• **Source data**:
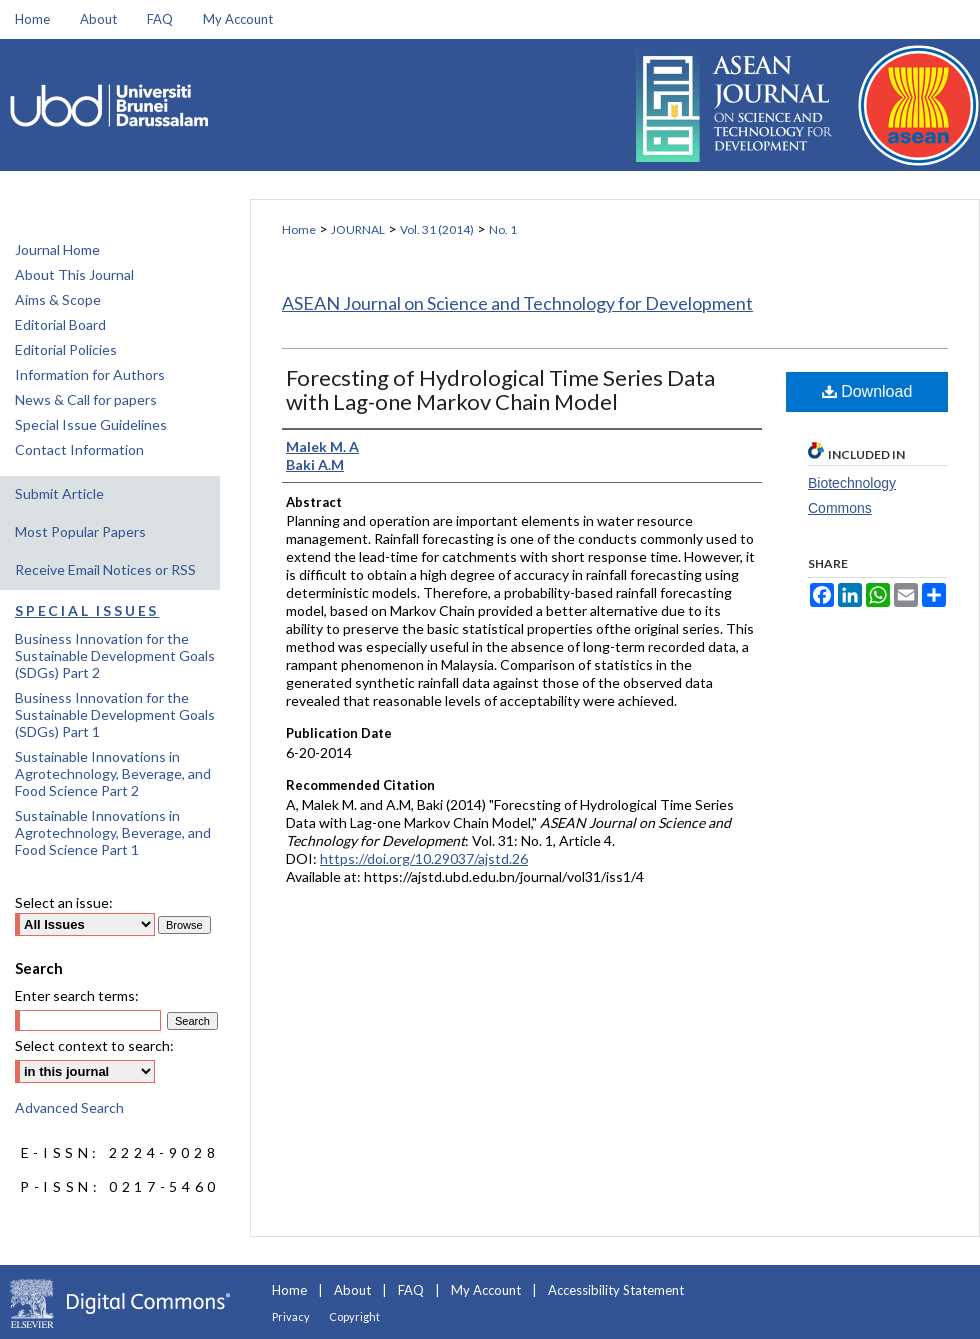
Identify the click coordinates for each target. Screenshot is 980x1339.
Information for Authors (90, 374)
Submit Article (59, 493)
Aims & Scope (58, 299)
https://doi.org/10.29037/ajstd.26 (424, 858)
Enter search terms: (77, 995)
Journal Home (57, 249)
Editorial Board (60, 324)
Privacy (291, 1316)
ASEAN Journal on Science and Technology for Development (517, 303)
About (352, 1290)
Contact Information (79, 449)
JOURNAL (358, 229)
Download (867, 391)
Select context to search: (94, 1045)
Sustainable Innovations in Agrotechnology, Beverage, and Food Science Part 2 (113, 773)
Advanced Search (69, 1107)
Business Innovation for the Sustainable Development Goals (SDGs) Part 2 (115, 655)
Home (299, 229)
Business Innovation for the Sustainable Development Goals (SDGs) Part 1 (115, 714)
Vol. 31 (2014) (437, 229)
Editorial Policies (66, 349)
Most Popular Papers (80, 531)
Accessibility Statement (616, 1290)
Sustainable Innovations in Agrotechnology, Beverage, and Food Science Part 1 (113, 832)
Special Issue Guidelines (91, 424)
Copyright (354, 1316)
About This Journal (74, 274)
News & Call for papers (86, 399)
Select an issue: (64, 902)
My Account (486, 1290)
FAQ (411, 1290)
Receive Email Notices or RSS (105, 569)
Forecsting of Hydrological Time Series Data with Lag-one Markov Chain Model (500, 389)
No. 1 (503, 229)
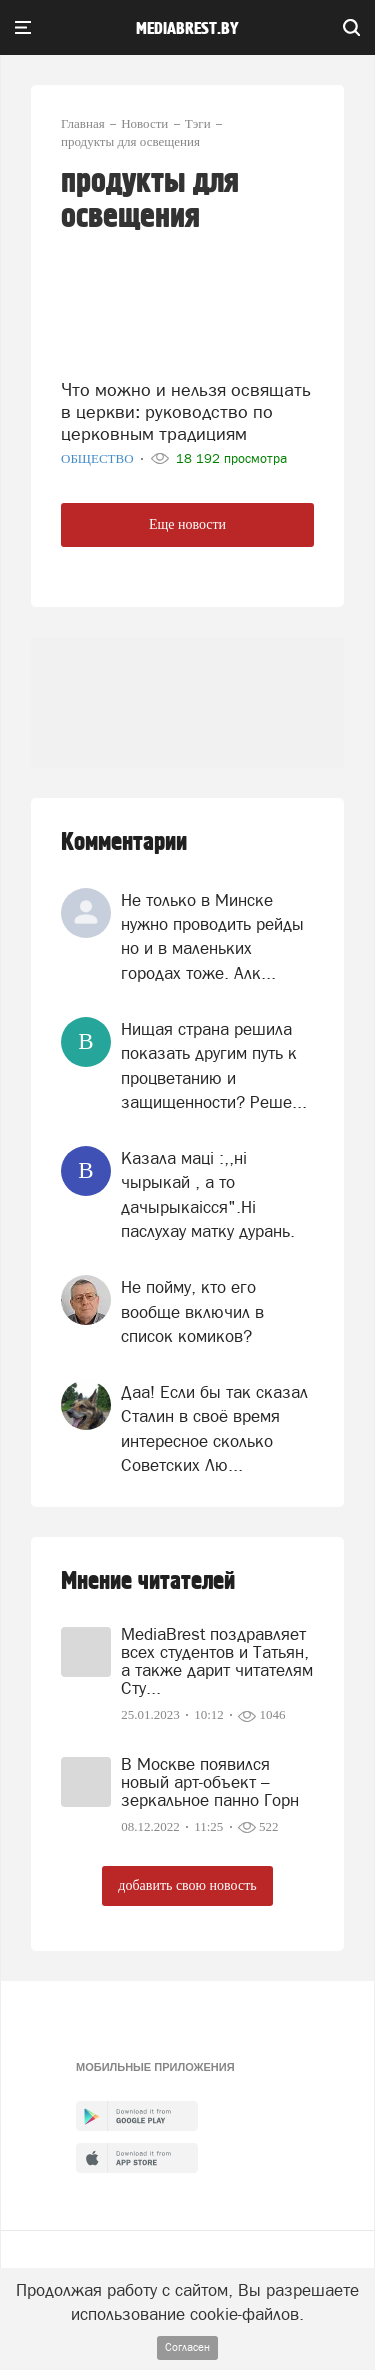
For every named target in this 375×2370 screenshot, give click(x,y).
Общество (99, 458)
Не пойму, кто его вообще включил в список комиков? (192, 1311)
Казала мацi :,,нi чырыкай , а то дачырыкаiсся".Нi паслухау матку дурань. (208, 1194)
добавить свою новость (187, 1885)
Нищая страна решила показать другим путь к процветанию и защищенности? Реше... (214, 1065)
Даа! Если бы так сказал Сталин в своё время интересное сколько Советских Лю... (214, 1428)
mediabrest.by (187, 29)
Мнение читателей (148, 1581)
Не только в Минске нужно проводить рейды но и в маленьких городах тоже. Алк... (212, 936)
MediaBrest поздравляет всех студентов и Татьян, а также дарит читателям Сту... (217, 1661)
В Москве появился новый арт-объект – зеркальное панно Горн (210, 1782)
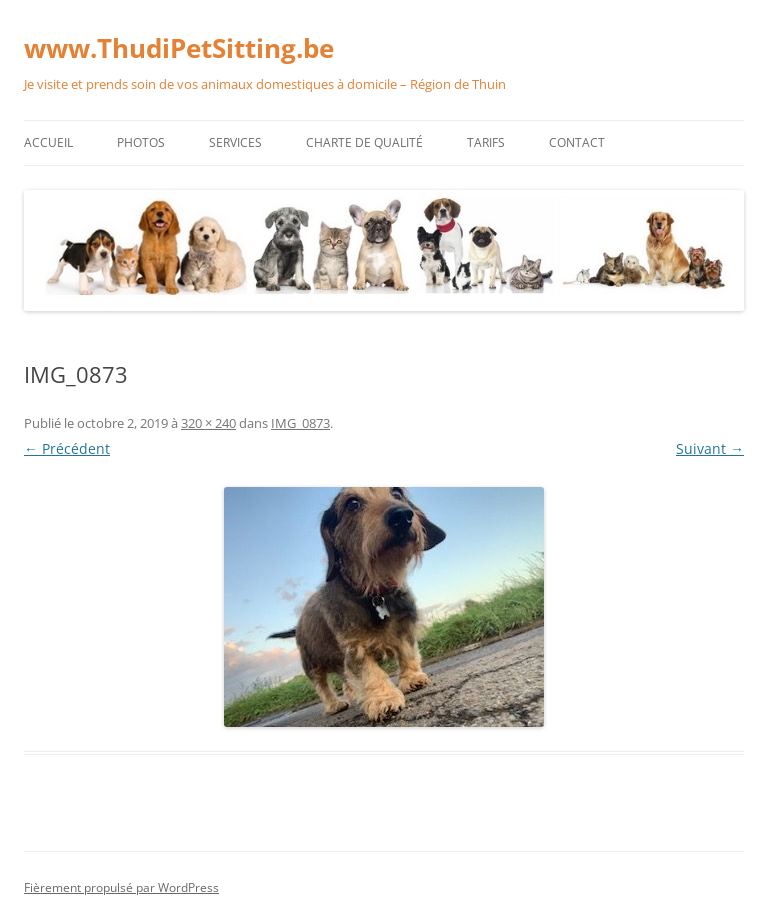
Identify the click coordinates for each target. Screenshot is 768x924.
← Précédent (67, 448)
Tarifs (486, 142)
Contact (577, 142)
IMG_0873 (300, 423)
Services (235, 142)
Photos (141, 142)
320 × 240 (208, 423)
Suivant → (710, 448)
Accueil (48, 142)
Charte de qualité (364, 142)
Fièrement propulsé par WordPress (121, 887)
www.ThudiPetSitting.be (179, 48)
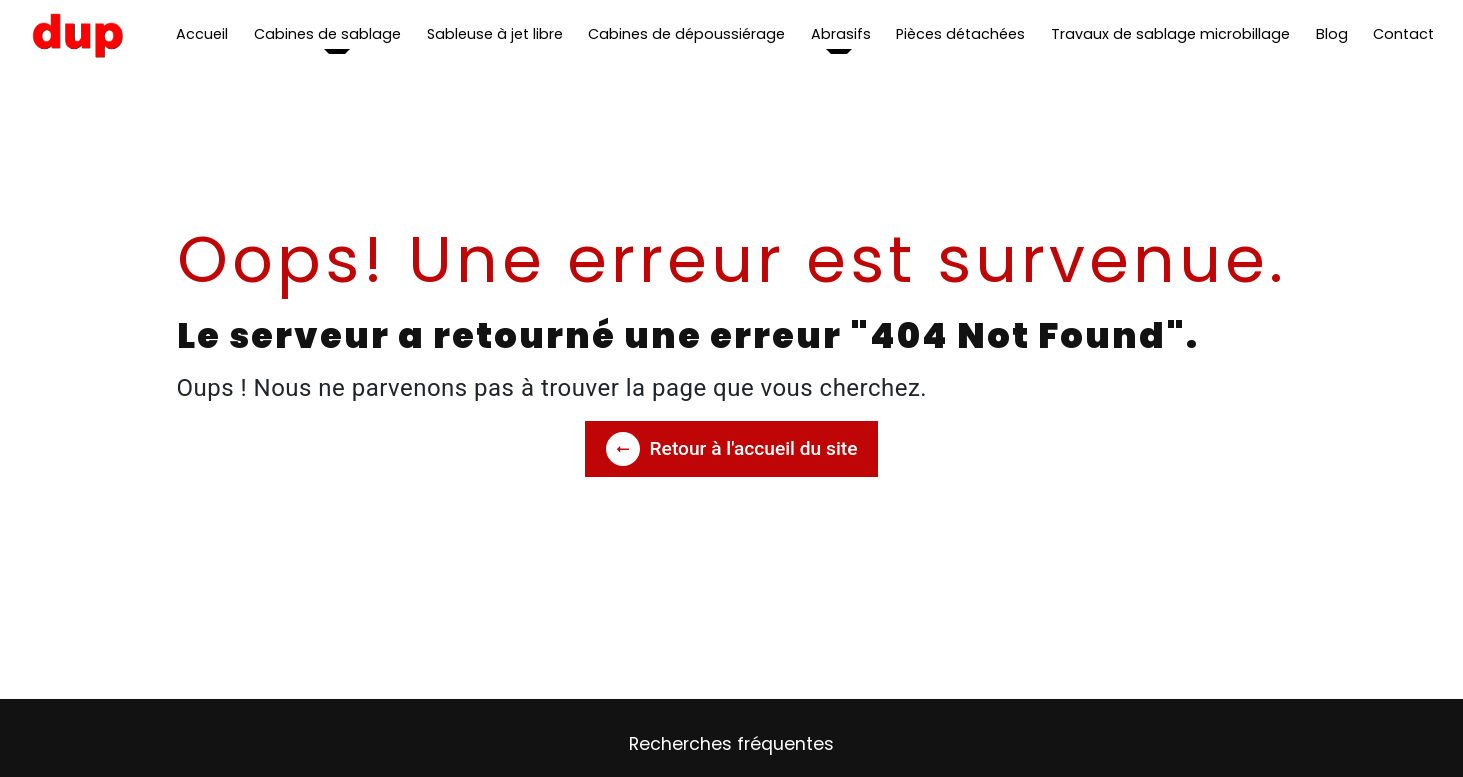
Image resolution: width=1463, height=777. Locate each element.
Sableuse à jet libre (495, 34)
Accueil (202, 34)
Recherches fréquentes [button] (731, 744)
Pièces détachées (960, 34)
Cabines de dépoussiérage (686, 34)
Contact (1403, 34)
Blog (1332, 34)
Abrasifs (841, 34)
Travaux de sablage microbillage (1170, 34)
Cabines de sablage (327, 34)
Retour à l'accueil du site (732, 449)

• **Task statement**: Render each line of the listing above as one string in a JSON list, skipping blank lines and leaving out the pictures.

• **The response**:
[
  "Identify the click coordinates for each target. Screenshot is 980x1339.",
  "Information for Authors (90, 374)",
  "Submit Article (59, 493)",
  "Aims & Scope (58, 299)",
  "https://doi.org/10.29037/ajstd.26 (424, 858)",
  "Enter search terms: (77, 995)",
  "Journal Home (57, 249)",
  "Editorial Board (60, 324)",
  "Privacy (291, 1316)",
  "ASEAN Journal on Science and Technology for Development (517, 303)",
  "About (352, 1290)",
  "Contact Information (79, 449)",
  "JOURNAL (358, 229)",
  "Download (867, 391)",
  "Select context to search: (94, 1045)",
  "Sustainable Innovations in Agrotechnology, Beverage, and Food Science Part 2 (113, 773)",
  "Advanced Search (69, 1107)",
  "Business Innovation for the Sustainable Development Goals (SDGs) Part 2 (115, 655)",
  "Home (299, 229)",
  "Business Innovation for the Sustainable Development Goals (SDGs) Part 1 (115, 714)",
  "Vol. 31 (2014) (437, 229)",
  "Editorial Policies (66, 349)",
  "Most Popular Papers (80, 531)",
  "Accessibility Statement (616, 1290)",
  "Sustainable Innovations in Agrotechnology, Beverage, and Food Science Part 1 (113, 832)",
  "Special Issue Guidelines (91, 424)",
  "Copyright (354, 1316)",
  "About This Journal (74, 274)",
  "News & Call for papers (86, 399)",
  "Select an issue: (64, 902)",
  "My Account (486, 1290)",
  "FAQ (411, 1290)",
  "Receive Email Notices or RSS (105, 569)",
  "Forecsting of Hydrological Time Series Data with Lag-one Markov Chain Model (500, 389)",
  "No. 1 (503, 229)",
  "For every named target in this 375×2370 screenshot, give click(x,y).",
  "Общество (99, 458)",
  "Не пойму, кто его вообще включил в список комиков? (192, 1311)",
  "Казала мацi :,,нi чырыкай , а то дачырыкаiсся\".Нi паслухау матку дурань. (208, 1194)",
  "добавить свою новость (187, 1885)",
  "Нищая страна решила показать другим путь к процветанию и защищенности? Реше... (214, 1065)",
  "Даа! Если бы так сказал Сталин в своё время интересное сколько Советских Лю... (214, 1428)",
  "mediabrest.by (187, 29)",
  "Мнение читателей (148, 1581)",
  "Не только в Минске нужно проводить рейды но и в маленьких городах тоже. Алк... (212, 936)",
  "MediaBrest поздравляет всех студентов и Татьян, а также дарит читателям Сту... (217, 1661)",
  "В Москве появился новый арт-объект – зеркальное панно Горн (210, 1782)",
  "Identify the click coordinates for each target. Screenshot is 768x924.",
  "← Précédent (67, 448)",
  "Tarifs (486, 142)",
  "Contact (577, 142)",
  "IMG_0873 (300, 423)",
  "Services (235, 142)",
  "Photos (141, 142)",
  "320 × 240 (208, 423)",
  "Suivant → (710, 448)",
  "Accueil (48, 142)",
  "Charte de qualité (364, 142)",
  "Fièrement propulsé par WordPress (121, 887)",
  "www.ThudiPetSitting.be (179, 48)",
  "Image resolution: width=1463, height=777. Locate each element.",
  "Sableuse à jet libre (495, 34)",
  "Accueil (202, 34)",
  "Recherches fréquentes [button] (731, 744)",
  "Pièces détachées (960, 34)",
  "Cabines de dépoussiérage (686, 34)",
  "Contact (1403, 34)",
  "Blog (1332, 34)",
  "Abrasifs (841, 34)",
  "Travaux de sablage microbillage (1170, 34)",
  "Cabines de sablage (327, 34)",
  "Retour à l'accueil du site (732, 449)"
]